*Exercise aim*.
Take the entries below and print only the lines from the one with "The height and width of the screenshot is (964, 1232)." through the one with "Task: Uncheck the Active checkbox", exactly as they stand, both ends included.
-- Working data follows --
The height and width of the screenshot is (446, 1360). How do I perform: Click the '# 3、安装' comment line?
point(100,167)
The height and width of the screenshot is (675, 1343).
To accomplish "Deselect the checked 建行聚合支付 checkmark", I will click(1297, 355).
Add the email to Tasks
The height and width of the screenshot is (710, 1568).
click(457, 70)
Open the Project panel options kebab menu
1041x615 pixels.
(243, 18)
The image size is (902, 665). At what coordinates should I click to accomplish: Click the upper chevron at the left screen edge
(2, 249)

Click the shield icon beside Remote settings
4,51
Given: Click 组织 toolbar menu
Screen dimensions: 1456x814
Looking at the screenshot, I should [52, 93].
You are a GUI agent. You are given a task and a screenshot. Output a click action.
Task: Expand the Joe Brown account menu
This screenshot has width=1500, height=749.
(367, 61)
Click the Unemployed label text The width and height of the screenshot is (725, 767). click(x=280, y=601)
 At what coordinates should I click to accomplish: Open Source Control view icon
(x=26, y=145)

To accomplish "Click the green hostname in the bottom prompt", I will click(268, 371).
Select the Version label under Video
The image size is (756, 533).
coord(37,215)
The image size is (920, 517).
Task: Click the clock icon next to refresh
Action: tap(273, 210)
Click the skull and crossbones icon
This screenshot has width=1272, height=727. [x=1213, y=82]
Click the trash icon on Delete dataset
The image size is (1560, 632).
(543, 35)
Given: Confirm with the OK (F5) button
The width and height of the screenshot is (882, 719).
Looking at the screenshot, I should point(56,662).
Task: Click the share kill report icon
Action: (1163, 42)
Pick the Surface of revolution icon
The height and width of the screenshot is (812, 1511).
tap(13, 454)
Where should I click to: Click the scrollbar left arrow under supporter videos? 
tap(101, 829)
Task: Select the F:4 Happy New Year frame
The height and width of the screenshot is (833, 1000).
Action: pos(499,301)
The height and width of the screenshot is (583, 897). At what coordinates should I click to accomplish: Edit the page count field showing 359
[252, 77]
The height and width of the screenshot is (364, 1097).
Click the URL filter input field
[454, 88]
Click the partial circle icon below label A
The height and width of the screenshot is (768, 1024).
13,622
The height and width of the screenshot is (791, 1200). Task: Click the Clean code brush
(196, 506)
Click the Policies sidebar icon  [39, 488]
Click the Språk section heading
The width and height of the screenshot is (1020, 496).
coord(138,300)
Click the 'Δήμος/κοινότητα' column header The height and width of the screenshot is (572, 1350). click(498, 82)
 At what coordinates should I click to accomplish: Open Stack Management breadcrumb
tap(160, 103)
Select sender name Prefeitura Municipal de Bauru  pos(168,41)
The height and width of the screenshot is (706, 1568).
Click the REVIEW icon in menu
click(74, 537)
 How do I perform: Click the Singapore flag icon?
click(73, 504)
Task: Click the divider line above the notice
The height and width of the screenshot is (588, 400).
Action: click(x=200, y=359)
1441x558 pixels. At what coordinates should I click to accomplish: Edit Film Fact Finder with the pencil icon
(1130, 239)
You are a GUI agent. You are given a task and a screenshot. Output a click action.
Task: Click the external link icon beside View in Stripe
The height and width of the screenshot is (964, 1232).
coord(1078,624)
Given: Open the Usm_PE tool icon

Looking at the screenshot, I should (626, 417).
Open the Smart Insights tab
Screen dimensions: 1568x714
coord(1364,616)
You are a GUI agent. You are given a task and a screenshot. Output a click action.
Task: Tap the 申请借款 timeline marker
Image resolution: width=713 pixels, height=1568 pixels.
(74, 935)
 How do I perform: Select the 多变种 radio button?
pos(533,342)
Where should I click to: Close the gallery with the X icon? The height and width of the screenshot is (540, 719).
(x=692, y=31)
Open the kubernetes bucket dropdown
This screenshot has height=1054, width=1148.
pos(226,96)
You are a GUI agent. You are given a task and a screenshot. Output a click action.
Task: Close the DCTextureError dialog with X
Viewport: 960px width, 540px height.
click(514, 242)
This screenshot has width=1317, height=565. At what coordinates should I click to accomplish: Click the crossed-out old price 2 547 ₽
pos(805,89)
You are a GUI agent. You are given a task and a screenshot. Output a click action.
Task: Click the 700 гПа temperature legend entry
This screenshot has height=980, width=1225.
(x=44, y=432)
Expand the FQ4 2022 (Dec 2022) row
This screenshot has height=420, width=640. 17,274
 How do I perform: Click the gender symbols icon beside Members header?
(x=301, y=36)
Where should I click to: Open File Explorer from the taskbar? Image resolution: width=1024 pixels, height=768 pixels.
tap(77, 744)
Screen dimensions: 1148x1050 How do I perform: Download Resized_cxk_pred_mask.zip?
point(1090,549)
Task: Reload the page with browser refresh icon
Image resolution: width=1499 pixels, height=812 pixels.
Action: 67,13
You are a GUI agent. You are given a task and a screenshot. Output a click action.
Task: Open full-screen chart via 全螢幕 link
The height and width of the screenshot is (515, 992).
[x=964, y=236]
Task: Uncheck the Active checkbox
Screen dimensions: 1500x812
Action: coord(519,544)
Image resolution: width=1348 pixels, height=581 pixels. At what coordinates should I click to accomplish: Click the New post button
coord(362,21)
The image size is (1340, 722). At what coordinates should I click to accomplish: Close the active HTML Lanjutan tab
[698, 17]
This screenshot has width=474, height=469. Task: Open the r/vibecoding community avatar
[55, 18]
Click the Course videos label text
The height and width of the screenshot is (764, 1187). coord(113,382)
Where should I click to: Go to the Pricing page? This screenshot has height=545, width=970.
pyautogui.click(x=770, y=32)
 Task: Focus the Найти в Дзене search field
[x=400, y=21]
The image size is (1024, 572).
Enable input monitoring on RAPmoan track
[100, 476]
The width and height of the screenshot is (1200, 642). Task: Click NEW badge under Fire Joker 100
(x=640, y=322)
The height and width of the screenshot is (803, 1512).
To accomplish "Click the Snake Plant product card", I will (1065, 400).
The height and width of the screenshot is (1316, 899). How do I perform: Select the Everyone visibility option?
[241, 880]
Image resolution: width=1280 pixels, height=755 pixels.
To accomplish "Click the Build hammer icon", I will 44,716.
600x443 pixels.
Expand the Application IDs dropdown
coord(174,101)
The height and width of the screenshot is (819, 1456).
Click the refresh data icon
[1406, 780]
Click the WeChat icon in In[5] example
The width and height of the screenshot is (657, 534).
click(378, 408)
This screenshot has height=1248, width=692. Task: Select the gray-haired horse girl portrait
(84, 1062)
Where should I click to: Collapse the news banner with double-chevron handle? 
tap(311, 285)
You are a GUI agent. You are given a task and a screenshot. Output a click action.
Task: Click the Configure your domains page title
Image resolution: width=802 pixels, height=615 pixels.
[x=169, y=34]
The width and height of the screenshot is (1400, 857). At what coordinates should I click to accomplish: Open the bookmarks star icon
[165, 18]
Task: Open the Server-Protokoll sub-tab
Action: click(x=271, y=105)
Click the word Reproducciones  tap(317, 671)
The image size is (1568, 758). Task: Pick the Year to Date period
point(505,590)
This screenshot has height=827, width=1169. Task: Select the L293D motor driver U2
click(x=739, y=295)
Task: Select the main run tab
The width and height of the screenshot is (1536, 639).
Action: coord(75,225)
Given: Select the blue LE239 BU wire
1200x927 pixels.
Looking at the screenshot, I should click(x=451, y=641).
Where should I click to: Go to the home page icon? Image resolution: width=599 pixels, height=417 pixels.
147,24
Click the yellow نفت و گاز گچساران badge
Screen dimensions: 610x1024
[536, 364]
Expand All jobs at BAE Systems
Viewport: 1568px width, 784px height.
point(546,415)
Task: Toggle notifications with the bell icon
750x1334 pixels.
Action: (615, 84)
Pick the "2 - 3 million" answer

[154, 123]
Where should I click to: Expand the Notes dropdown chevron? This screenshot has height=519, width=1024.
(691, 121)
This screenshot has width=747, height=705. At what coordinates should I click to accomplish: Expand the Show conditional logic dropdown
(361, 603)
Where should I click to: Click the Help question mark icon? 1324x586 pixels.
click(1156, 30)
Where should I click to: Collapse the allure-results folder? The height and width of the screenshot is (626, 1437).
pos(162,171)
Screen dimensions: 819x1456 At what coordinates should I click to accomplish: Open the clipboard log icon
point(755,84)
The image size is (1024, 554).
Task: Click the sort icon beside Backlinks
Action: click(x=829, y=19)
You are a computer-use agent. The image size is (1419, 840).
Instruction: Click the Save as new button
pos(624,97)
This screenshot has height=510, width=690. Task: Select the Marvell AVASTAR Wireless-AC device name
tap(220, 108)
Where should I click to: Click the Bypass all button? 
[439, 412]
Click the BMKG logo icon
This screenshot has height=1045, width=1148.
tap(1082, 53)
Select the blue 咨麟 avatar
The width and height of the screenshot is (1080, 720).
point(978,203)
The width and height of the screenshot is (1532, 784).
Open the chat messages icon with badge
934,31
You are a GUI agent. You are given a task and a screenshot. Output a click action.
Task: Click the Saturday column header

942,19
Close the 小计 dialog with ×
-- Working data concluded --
*Exercise answer*.
The height and width of the screenshot is (964, 1232).
coord(1078,624)
Given: Open the Usm_PE tool icon

Looking at the screenshot, I should (626, 417).
Open the Smart Insights tab
Screen dimensions: 1568x714
coord(1364,616)
You are a GUI agent. You are given a task and a screenshot. Output a click action.
Task: Tap the 申请借款 timeline marker
Image resolution: width=713 pixels, height=1568 pixels.
(74, 935)
 How do I perform: Select the 多变种 radio button?
pos(533,342)
Where should I click to: Close the gallery with the X icon? The height and width of the screenshot is (540, 719).
(x=692, y=31)
Open the kubernetes bucket dropdown
This screenshot has height=1054, width=1148.
pos(226,96)
You are a GUI agent. You are given a task and a screenshot. Output a click action.
Task: Close the DCTextureError dialog with X
Viewport: 960px width, 540px height.
click(514, 242)
This screenshot has width=1317, height=565. At what coordinates should I click to accomplish: Click the crossed-out old price 2 547 ₽
pos(805,89)
You are a GUI agent. You are given a task and a screenshot. Output a click action.
Task: Click the 700 гПа temperature legend entry
This screenshot has height=980, width=1225.
(x=44, y=432)
Expand the FQ4 2022 (Dec 2022) row
This screenshot has height=420, width=640. 17,274
 How do I perform: Click the gender symbols icon beside Members header?
(x=301, y=36)
Where should I click to: Open File Explorer from the taskbar? Image resolution: width=1024 pixels, height=768 pixels.
tap(77, 744)
Screen dimensions: 1148x1050 How do I perform: Download Resized_cxk_pred_mask.zip?
point(1090,549)
Task: Reload the page with browser refresh icon
Image resolution: width=1499 pixels, height=812 pixels.
Action: 67,13
You are a GUI agent. You are given a task and a screenshot. Output a click action.
Task: Open full-screen chart via 全螢幕 link
The height and width of the screenshot is (515, 992).
[x=964, y=236]
Task: Uncheck the Active checkbox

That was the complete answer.